Thinking about it, we could have an explicit "worst case latency"
parameter (instead of the implicit "flat out guest fills ring") and set
the timer to that. Adjust window size to as large as we can without
seeing the timer expire.
>>> 4) Dropping the global mutex while reading GSO packets from the tap
>>> interface gives a nice speedup. This highlights the global mutex
>>> as a general perfomance issue.
>>>
>>>
>>>
>> Not sure whether this is safe. What's stopping the guest from accessing
>> virtio and changing some state?
>>
>
> With the current code, the virtio state should be consistent before we
> drop the mutex. The I/O thread would only drop the lock while it reads
> into the tap buffer and then grab the lock again before popping a buffer
> from the ring and copying to it.
>
>
Right, tap_send() is called outside virtio-net context.
> With Anthony's zero-copy patch, the situation is less clear - we pop a
> buffer from the avail, drop the lock, read() into the buffer, grab the
> lock and then push the buffer back onto the used ring. While the mutex
> is released, the guest could e.g. reset the ring and release the buffer
> which we're in the process of read()ing too.
>
> So, yes - dropping the mutex during read() in the zero-copy patch isn't
> safe.
>
> Another potential concern is that if we drop the mutex, the guest thread
> could delete an I/O handler while the I/O thread is in the I/O handler
> loop in main_loop_wait(). However, this seems to have been coded to
> handle this situation - the I/O handler would only be marked as deleted,
> and ignored by the loop.
>
I think it's safe.

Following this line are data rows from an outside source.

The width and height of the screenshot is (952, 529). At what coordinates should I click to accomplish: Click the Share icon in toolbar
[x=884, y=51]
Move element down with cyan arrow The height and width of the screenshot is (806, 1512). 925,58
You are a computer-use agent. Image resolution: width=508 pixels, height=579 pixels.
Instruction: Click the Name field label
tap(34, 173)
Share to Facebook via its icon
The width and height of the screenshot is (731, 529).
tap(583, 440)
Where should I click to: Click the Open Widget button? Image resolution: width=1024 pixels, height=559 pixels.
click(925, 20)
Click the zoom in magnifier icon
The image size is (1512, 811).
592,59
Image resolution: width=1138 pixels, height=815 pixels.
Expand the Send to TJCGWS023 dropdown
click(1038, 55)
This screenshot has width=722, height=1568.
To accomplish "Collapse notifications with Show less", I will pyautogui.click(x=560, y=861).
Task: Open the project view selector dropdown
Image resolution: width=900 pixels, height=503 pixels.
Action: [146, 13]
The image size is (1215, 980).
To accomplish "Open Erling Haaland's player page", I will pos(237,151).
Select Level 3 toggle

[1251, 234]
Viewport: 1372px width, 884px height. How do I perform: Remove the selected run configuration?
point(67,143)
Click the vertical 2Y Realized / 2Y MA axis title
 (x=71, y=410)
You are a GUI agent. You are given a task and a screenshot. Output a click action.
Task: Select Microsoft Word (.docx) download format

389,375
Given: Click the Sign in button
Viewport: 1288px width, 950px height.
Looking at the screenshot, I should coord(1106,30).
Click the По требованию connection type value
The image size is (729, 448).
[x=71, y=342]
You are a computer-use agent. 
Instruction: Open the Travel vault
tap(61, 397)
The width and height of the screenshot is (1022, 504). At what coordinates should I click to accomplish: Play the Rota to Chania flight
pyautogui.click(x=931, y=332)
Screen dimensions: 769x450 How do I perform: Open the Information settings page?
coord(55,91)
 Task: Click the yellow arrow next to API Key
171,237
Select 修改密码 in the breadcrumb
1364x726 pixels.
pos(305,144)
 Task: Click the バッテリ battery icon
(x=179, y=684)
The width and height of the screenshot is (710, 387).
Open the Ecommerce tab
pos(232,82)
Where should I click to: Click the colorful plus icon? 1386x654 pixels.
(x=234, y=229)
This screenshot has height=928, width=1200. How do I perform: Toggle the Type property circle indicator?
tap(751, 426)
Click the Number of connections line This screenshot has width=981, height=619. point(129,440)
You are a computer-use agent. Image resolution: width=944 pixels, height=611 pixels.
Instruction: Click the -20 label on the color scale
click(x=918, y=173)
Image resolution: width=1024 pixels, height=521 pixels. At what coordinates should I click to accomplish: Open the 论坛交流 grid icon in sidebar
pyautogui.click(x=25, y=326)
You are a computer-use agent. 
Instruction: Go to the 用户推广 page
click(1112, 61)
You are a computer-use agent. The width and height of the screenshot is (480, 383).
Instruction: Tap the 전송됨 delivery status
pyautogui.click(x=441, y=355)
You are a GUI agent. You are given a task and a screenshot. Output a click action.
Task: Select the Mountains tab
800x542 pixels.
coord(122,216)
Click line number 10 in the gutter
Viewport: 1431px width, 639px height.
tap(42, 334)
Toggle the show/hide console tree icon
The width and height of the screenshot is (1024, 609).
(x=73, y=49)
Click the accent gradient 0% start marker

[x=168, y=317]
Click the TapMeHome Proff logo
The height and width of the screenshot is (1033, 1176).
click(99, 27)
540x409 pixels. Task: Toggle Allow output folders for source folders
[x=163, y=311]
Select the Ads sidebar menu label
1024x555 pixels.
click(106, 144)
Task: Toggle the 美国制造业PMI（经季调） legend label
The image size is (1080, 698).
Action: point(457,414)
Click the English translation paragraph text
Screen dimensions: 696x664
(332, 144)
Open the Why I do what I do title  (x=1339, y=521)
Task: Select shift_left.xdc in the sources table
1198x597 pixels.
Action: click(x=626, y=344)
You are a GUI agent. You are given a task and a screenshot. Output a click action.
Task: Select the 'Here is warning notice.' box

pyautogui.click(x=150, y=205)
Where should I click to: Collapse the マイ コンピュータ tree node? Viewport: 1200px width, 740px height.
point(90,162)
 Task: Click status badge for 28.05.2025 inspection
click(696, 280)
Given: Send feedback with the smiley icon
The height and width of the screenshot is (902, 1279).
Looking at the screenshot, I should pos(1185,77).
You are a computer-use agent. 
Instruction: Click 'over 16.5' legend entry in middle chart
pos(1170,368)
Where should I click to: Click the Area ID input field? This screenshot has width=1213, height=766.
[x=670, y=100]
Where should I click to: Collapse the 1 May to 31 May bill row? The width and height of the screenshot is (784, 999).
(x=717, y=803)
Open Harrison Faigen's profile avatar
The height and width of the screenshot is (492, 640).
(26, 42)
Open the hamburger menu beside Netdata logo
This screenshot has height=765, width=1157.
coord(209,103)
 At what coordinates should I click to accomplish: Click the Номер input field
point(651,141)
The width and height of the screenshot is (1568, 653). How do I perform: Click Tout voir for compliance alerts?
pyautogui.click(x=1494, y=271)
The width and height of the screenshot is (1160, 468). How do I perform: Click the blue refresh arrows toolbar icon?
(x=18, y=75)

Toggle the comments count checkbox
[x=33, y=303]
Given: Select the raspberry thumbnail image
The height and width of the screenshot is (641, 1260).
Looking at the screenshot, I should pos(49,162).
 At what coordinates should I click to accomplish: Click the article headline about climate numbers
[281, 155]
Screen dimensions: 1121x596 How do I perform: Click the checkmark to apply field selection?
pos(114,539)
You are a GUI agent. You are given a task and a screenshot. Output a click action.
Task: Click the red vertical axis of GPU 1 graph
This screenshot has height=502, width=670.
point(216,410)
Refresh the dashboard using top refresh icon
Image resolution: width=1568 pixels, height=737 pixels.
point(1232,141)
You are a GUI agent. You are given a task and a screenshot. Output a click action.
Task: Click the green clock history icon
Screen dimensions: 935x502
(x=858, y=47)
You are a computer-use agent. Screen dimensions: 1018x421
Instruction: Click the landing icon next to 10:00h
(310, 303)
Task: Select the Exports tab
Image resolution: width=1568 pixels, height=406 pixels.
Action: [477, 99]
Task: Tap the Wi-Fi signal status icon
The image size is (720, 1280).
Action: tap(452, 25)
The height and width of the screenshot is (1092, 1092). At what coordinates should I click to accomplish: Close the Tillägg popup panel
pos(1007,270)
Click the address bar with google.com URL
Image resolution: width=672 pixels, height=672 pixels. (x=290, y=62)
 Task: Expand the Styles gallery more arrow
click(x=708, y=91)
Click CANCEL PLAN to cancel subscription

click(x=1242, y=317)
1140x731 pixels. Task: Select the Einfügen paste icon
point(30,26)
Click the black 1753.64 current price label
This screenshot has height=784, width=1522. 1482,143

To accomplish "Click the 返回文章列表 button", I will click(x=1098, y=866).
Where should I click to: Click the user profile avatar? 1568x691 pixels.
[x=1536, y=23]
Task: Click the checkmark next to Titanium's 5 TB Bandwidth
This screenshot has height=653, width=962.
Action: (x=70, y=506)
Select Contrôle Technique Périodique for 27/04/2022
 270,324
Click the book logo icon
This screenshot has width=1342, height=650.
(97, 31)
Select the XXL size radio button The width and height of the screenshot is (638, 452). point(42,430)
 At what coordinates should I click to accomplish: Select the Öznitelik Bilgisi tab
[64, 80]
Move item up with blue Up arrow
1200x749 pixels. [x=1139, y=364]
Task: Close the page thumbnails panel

Still I don't feel good about it.
>
>>> 5) Eliminating an extra copy on the host->guest path only makes a
>>> barely measurable difference.
>>>
>>>
>>>
>> That's expected on a host->guest test. Zero copy is mostly important
>> for guest->external, and with zerocopy already enabled in the guest
>> (sendfile or nfs server workloads).
>>
>
> Hmm, could you elaborate on that?
>
> The copy we're eliminating here is an intermediate copy from tapfd into
> a buffer before copying to a guest buffer. It doesn't give you zero-copy
> as we still copy from kernel space to user space and vice-versa.
>
So long as we're eliminating intermediate copies, each elimination is
not bring us much. It's the elimination of the last copy that brings
the benefit (actually, the last copy for each separate L2 cache; need to
test on loaded multisocket hosts).
There are broadly three workload categories wrt copying:
- server-side static http/nfs/smb protocols, serving to clients outside
the host: guest is already copyless; serving from cache-cold buffers
- normal network servers that actually process their data: you'll have a
guest kernel/user copy, and in any case, guest protocol processing means
that the potential for gains from eliminating copies is limited
- guest/host benchmarks, which do a copy from a single buffer which is
always in L1: zero copy is not going to show a gain (perhaps the opposite)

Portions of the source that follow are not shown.